→ **The input**
.....

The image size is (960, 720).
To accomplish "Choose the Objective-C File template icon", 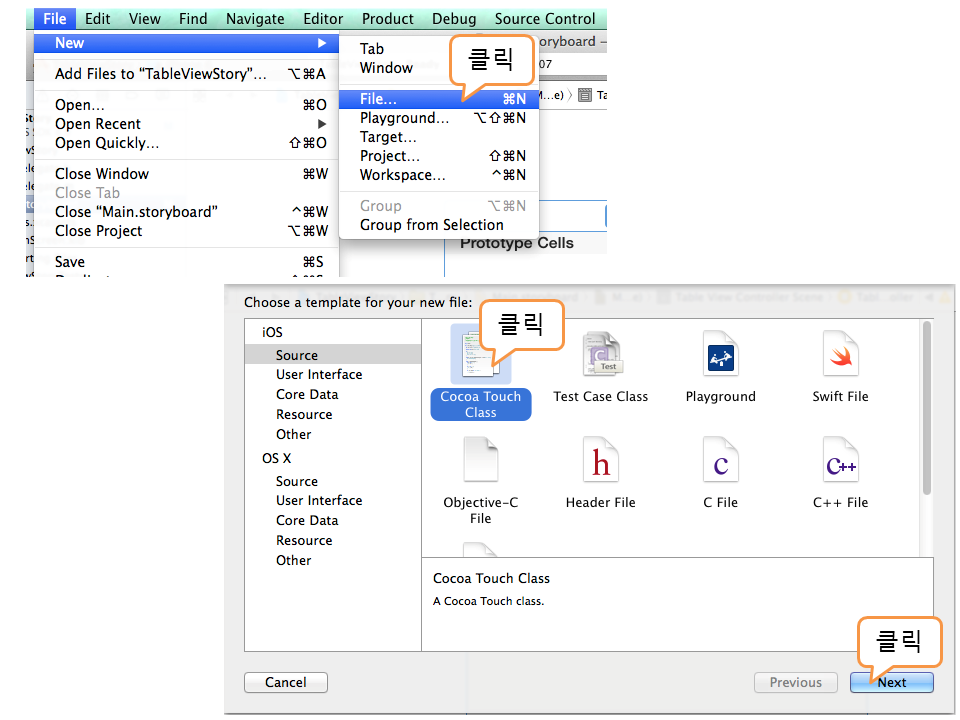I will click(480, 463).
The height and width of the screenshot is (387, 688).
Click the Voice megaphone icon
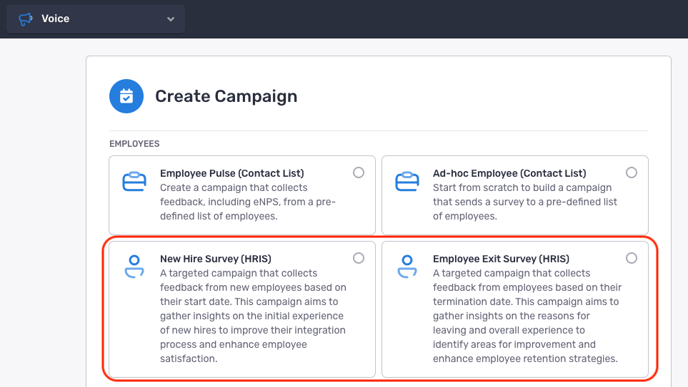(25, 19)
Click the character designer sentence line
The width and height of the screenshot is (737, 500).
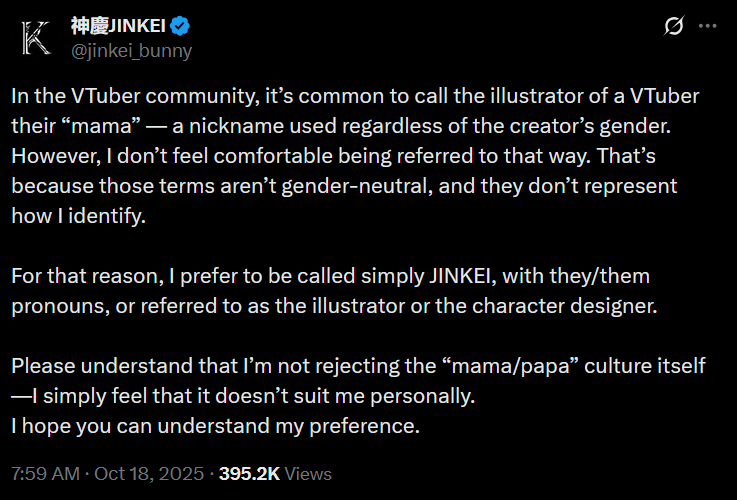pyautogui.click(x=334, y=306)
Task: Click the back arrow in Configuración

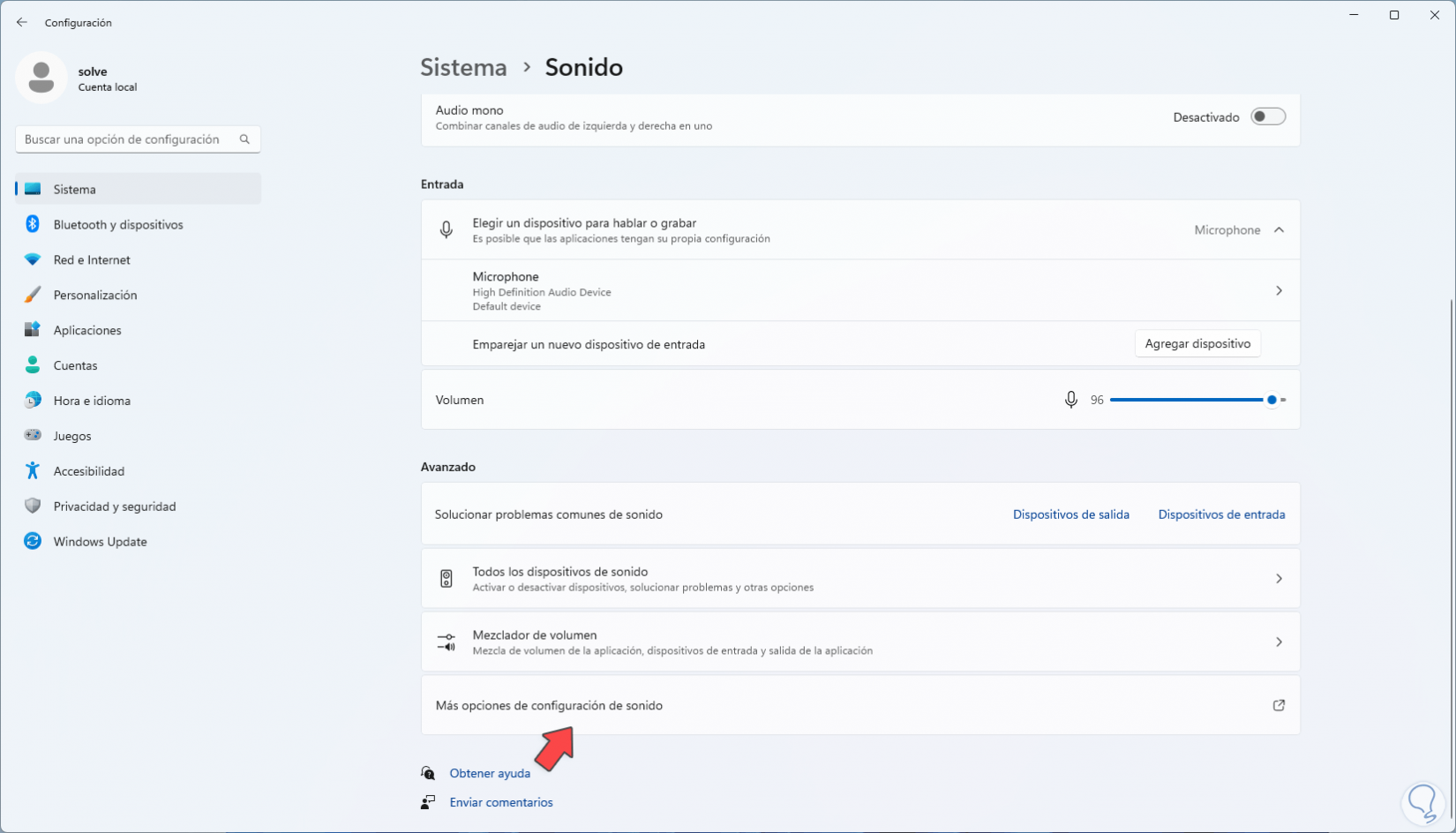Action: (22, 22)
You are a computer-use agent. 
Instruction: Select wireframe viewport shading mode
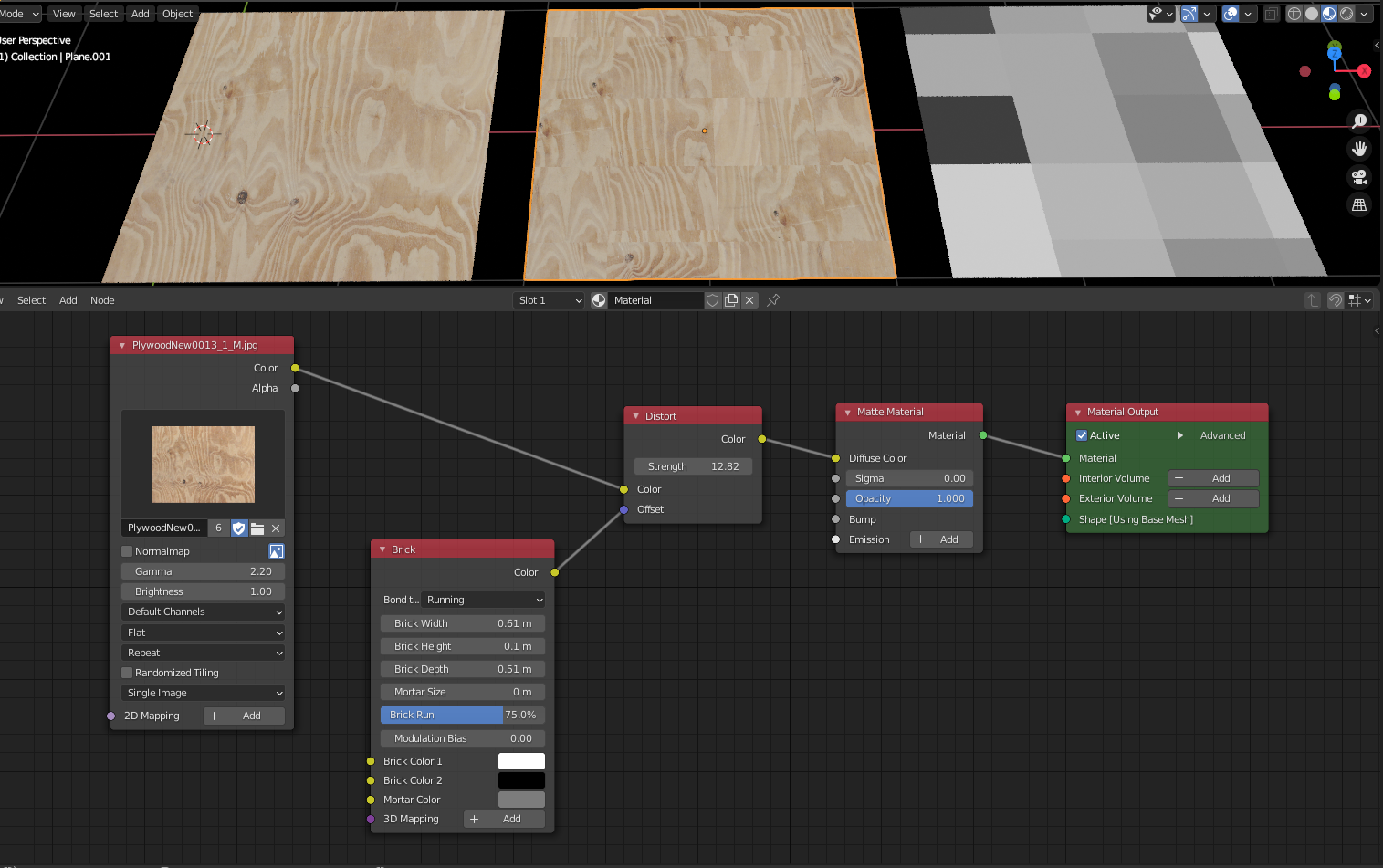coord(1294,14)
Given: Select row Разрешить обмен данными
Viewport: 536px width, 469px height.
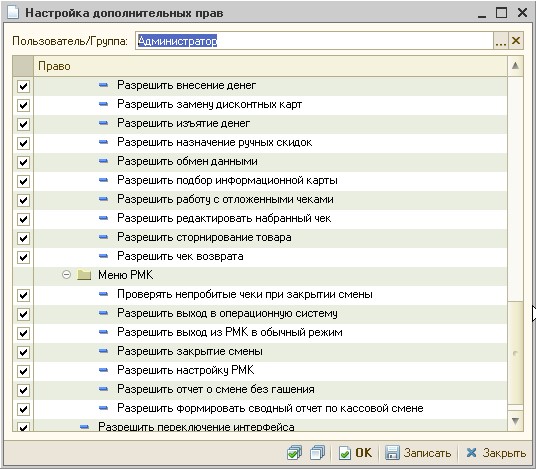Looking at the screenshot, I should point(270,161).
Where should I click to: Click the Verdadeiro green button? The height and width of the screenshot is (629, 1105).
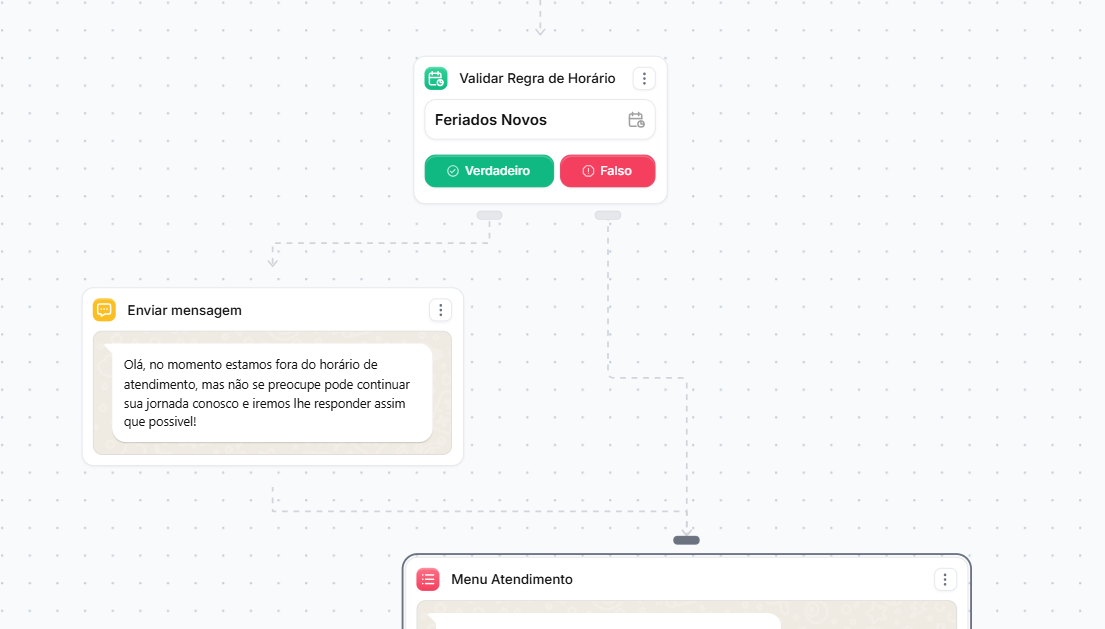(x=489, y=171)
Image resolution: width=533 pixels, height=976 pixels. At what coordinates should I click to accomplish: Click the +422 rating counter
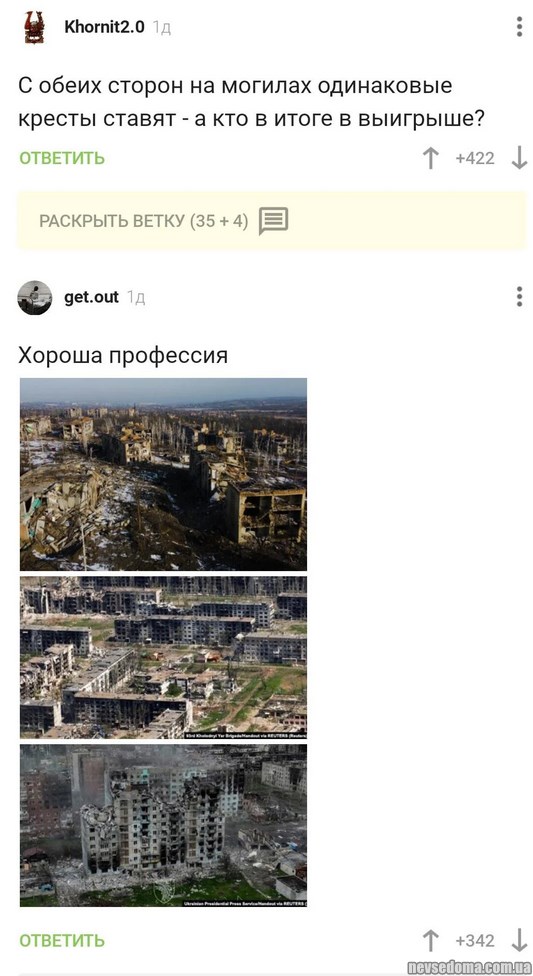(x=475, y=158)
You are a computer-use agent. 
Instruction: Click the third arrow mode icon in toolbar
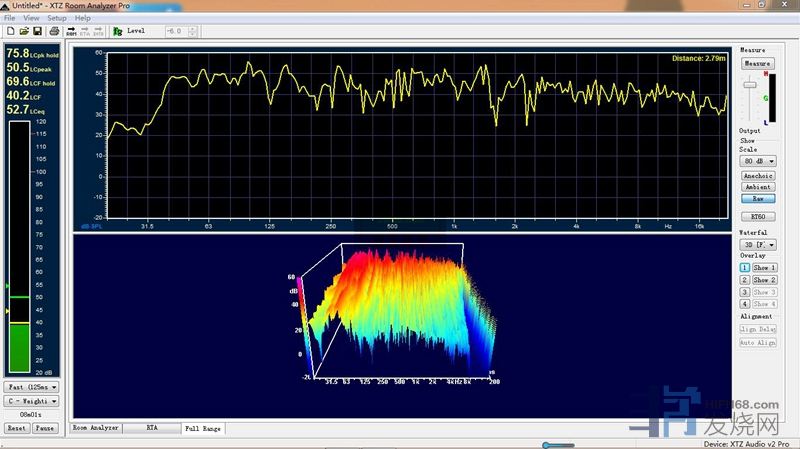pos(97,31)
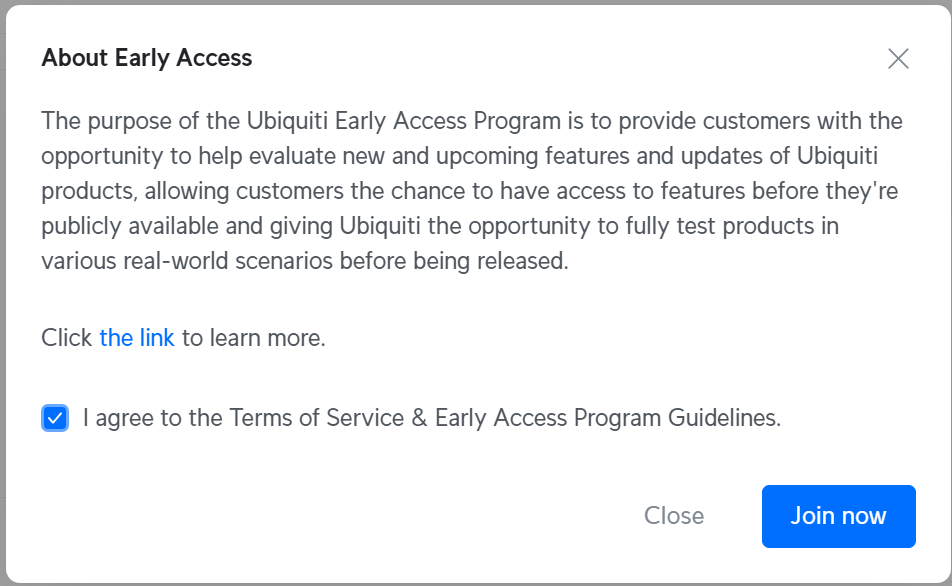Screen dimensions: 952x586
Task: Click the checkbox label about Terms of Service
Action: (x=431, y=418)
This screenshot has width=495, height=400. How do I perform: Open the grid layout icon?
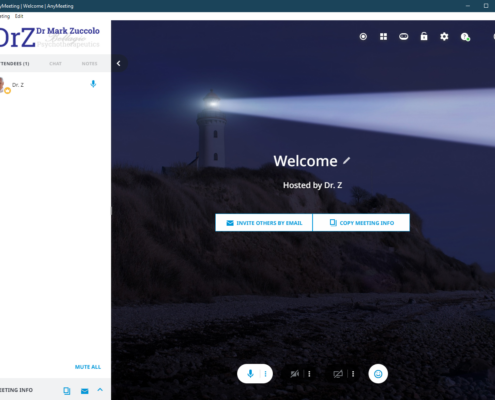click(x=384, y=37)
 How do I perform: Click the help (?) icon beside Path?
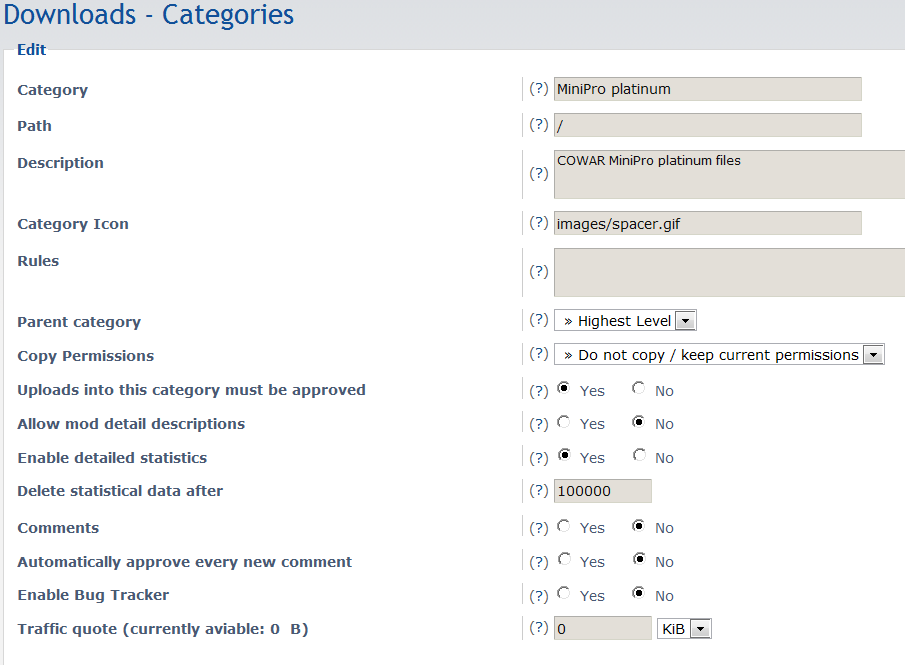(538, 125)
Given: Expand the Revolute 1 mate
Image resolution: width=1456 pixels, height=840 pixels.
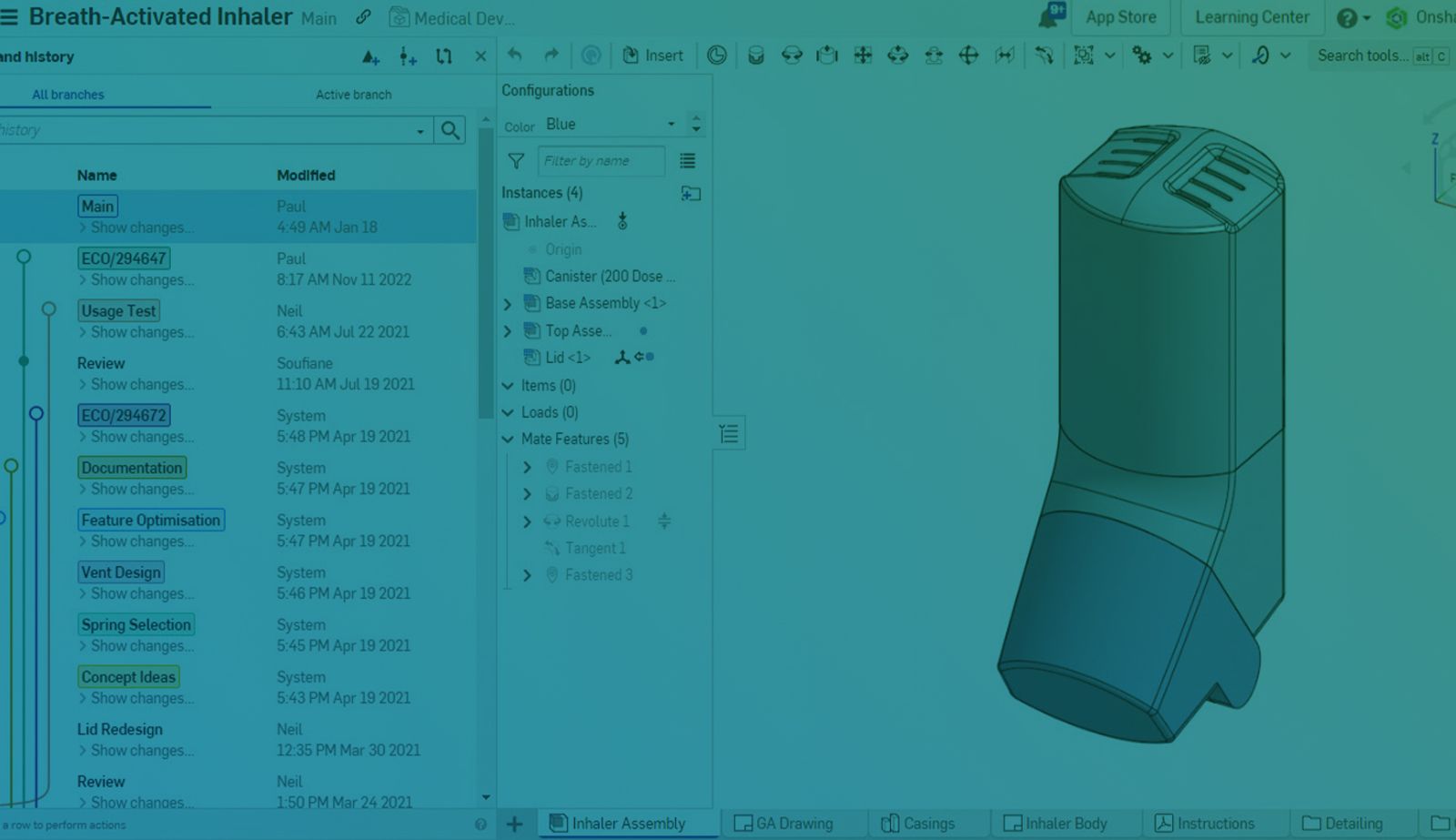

.....

Note each line of the material holding "Given" and copy it out.

Given: Select row Разрешить обмен данными
Given: Expand the Revolute 1 mate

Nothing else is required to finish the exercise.